══ Input for this task ══

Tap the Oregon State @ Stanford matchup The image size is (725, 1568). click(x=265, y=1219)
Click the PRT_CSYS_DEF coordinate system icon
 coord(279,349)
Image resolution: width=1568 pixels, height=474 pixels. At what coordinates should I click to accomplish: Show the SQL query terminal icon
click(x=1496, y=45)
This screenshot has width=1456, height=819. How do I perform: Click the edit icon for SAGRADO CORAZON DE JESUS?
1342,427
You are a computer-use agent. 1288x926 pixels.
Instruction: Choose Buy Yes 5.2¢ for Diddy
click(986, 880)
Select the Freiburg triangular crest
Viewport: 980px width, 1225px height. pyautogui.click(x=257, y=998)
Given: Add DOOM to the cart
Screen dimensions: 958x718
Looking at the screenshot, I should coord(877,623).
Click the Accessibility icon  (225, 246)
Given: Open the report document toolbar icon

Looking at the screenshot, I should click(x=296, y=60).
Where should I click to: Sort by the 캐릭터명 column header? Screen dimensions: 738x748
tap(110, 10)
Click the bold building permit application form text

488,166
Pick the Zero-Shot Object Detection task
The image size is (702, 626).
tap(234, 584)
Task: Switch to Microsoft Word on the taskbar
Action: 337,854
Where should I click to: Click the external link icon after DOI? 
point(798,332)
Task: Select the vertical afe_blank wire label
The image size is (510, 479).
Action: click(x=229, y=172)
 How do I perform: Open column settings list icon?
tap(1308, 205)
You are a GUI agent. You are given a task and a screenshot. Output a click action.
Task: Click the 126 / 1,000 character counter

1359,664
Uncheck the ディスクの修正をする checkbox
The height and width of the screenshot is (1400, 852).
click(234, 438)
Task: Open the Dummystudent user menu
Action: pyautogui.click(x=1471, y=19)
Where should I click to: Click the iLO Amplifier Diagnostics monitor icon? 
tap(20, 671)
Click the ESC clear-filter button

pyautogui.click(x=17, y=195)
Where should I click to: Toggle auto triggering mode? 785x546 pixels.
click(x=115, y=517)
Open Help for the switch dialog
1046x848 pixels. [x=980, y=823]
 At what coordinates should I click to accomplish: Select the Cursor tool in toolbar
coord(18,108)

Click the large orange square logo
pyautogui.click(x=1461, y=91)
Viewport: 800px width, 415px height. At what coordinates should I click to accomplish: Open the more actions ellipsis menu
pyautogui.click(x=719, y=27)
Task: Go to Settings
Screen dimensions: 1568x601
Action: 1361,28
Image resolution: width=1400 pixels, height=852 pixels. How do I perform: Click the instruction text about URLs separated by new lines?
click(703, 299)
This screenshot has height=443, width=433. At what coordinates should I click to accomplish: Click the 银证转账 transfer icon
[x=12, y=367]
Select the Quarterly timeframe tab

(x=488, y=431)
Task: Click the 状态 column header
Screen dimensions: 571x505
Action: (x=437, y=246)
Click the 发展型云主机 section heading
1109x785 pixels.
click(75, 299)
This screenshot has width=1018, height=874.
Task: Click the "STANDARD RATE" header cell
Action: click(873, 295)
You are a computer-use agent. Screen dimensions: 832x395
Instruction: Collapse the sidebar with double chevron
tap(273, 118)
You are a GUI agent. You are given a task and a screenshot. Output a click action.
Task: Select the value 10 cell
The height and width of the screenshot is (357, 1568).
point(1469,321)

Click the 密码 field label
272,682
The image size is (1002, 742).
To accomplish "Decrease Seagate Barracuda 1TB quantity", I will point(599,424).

═══

# Problem requirements
Every line above from the line with "Click the PRT_CSYS_DEF coordinate system icon" to the line with "You are a computer-use agent. 1288x926", both included, must be reproduced exactly, and no other line may appear.

# Written response
Click the PRT_CSYS_DEF coordinate system icon
 coord(279,349)
Image resolution: width=1568 pixels, height=474 pixels. At what coordinates should I click to accomplish: Show the SQL query terminal icon
click(x=1496, y=45)
This screenshot has width=1456, height=819. How do I perform: Click the edit icon for SAGRADO CORAZON DE JESUS?
1342,427
You are a computer-use agent. 1288x926 pixels.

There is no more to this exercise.